How do you rule out norepinephrine (noradrenaline) causing both the release of preejaculate and the burning sensation simultaneously. The some of the adrenergic receptors contract smooth muscle such as in the bladder, seminal vestigal and prostate. This causes pressure to urinate, ejaculate, etc... A norepinephrine release could potentially also cause the burning sensation that you feel. There is still no published paper showing that POISers are sensitive/hypersensitive to semen. 22 percent of Dr. Waldinger's POISers
did not have positive skin prick test. However, there are three published POIS case-studies showing that POISers are not sensitive to semen.
So far, the most successful treatments for POIS in the published literature are diclofenac (80 percent relief, Goldmeier (2010)) and norethisterone (95 percent relief, Dexter (2009)).
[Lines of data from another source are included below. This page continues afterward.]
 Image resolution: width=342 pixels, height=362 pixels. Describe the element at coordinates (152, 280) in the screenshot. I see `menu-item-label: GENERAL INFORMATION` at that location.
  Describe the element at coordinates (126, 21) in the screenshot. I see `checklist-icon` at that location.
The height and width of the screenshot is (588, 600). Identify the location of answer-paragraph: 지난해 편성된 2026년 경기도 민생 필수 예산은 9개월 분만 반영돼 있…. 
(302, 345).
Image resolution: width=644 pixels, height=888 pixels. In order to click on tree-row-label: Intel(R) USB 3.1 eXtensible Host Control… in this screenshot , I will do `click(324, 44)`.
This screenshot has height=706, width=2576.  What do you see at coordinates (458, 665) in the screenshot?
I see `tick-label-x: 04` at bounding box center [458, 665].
Both of these treatments produced (same-day) results, were tracked for several months and remained effective throughout (see
POIS literature review). Both papers suggest POIS triggers not involving semen.
...going less crazy who mentioned relieve/disappearance of POIS symptoms when avoiding food triggers... My grandma felt better btw when she did not eat and also had problems with cabbage. My brother gets cognitive dysfunction from food...My brother tested serum serotonin again...and the result is still low...His IL-17 is also decreased.
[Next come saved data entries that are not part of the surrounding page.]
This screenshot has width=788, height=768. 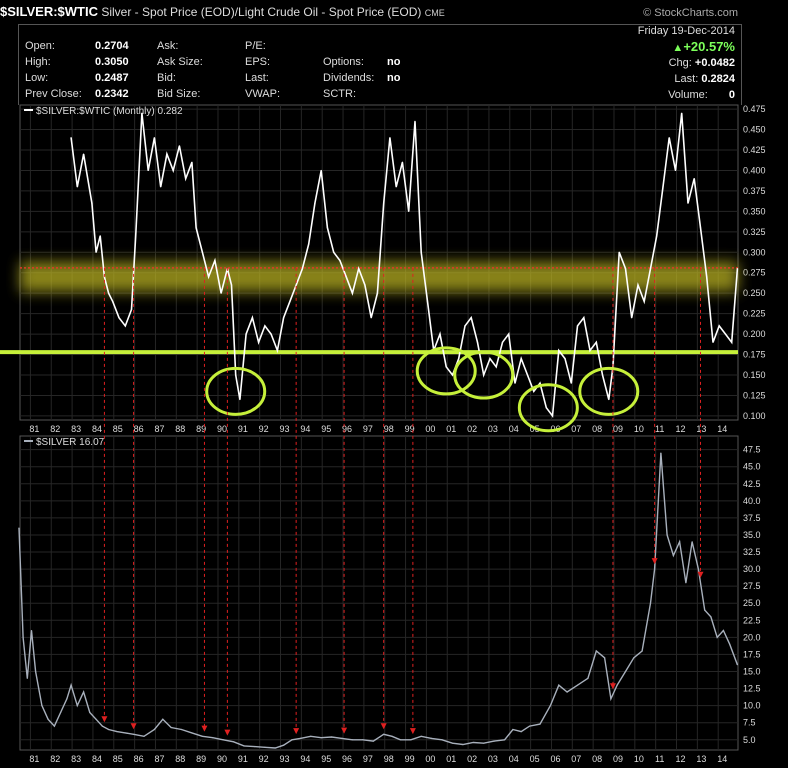 I want to click on x-tick-label: 95, so click(x=326, y=429).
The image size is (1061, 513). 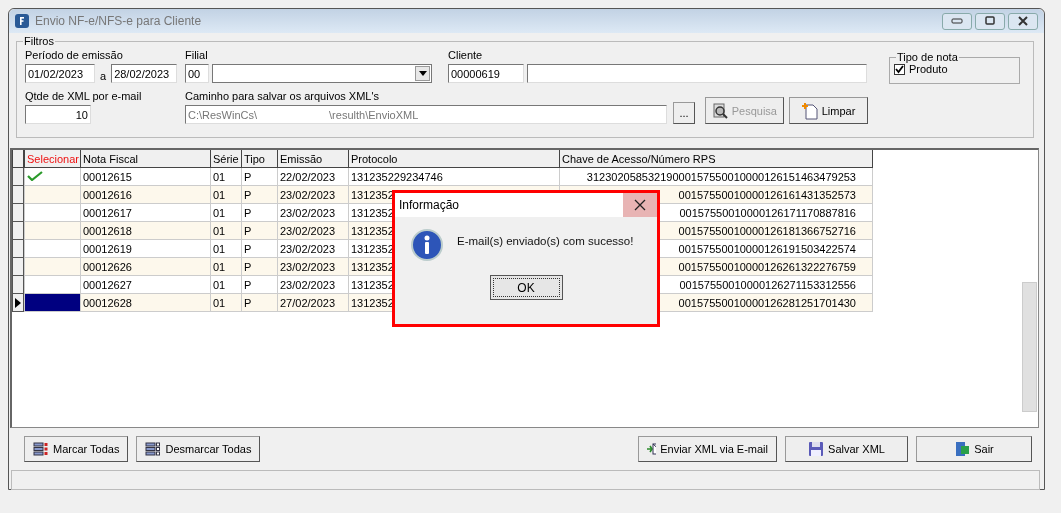 What do you see at coordinates (146, 212) in the screenshot?
I see `table-cell: 00012617` at bounding box center [146, 212].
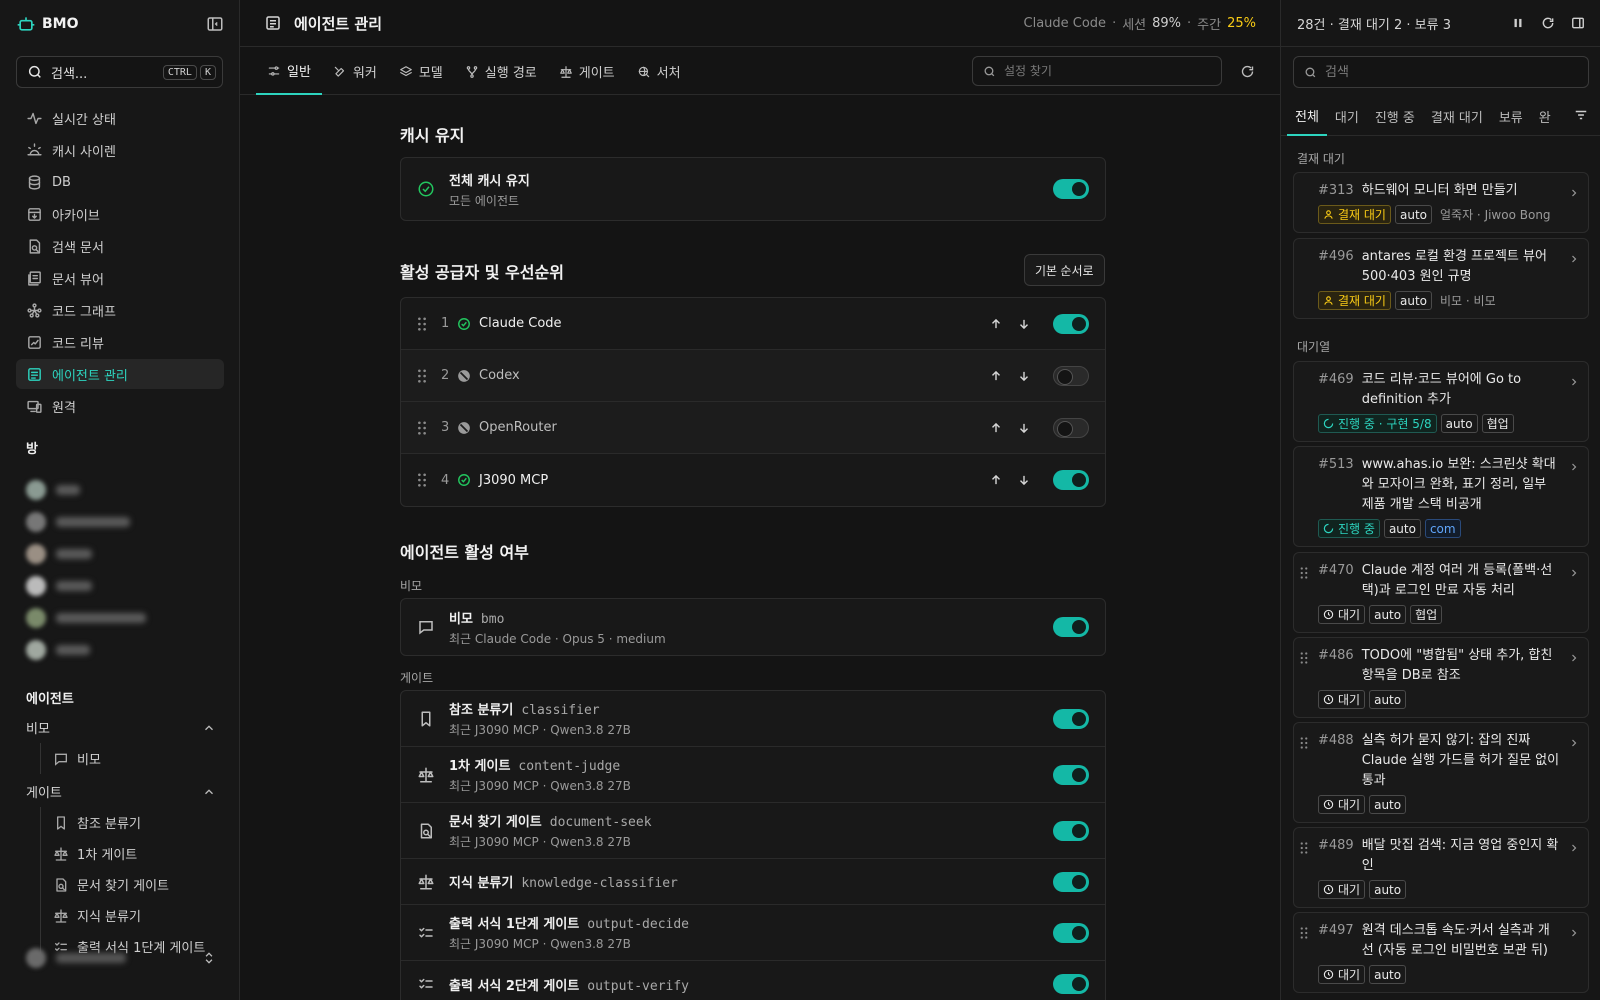 Image resolution: width=1600 pixels, height=1000 pixels. I want to click on filter-icon, so click(1581, 115).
I recommend taking a look at the ligand table for the
aryl hydrocarbon receptor (AhR). The Indole Metabolites (at the top) are found in cabbage. AhR also inhibits the release of il-17 and il-2.
The difference between primary and secondary poisers might be that the primary ones have an additional genetic mutation leading to intestinal problems.
If you look through the raw data from the last POIS survey (Alex Strashny, La_pet1te_mort) there is no clear age range for when POIS starts. For most genetic disease that I am aware of, there is an age range where the symptoms of the disease start to manifest. But POISers seem to acquire POIS at any stage in life. This makes me skeptical of any strong genetic factor for POIS. But maybe there are weak genetic propensities for POIS.
The cytokokines that are changing in my case are decreasing after orgasm and shoot right back up like IL-10:
https://poiscenter.com/forums/index.php?topic=2891.0
...IL-17, IFN-g and Il-2 also decreases somewhat and shoot back up. I wonder what happens if I measure these neurotransmitter serum levels (serotonin,tryptophan, kynurenine, IDO activity) at a similar time frame...
In
Effects of Sexual Arousal on Lymphocyte Subset Circulation and Cytokine Production in Man (P Haake, U Hartmann, et al., 2004), they showed that in normal people Helper T cells (CD3+CD4+), Suppressor T cells (CD3+CD8+), B cells (CD3-CD20+), IL-6 and TNF-alpha do not change during sex/orgasm. However, they also showed that natural killer cells (NK cells) and other Leukocytes from the innate immune system do increase during sex/orgasm in normal people. It would be really cool if we could reproduce this experiment (measuring all the same parameters) in POISers. We could use the results of the P Haake, U Hartmann, et al. study as a healthy control. This way we know if there is a difference between POISers and non-POISers.
Kruger, et al. showed that serotonin is released during sex/orgasm. So measuring serotonin, tryptophan, kynurenine would be interesting. As long as you have these, you don't need to measure IDO directly. But I also think that measuring
AhR activity (before, 5min after, 1 hour after) will be important for future POIS research since:
--tryptophan and arachidonic acid metabolites stimulate this receptor
--it affects IBD/IBS
--it affects autoimmunity
--it suppresses the innate immune system
Thanks for sharing your insightful ideas. Let me know what you think about this.